(Entries provided Opens)
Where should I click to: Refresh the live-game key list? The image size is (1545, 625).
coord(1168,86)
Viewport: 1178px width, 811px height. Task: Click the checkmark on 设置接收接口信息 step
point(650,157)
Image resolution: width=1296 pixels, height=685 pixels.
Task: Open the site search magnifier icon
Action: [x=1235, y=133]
(Entries provided Closes)
- _Problem details_: Transcribe the listing in full, line by line.

- _Task response_:
Where should I click to: Refresh the live-game key list? The image size is (1545, 625).
coord(1168,86)
Viewport: 1178px width, 811px height. Task: Click the checkmark on 设置接收接口信息 step
point(650,157)
Image resolution: width=1296 pixels, height=685 pixels.
Task: Open the site search magnifier icon
Action: [x=1235, y=133]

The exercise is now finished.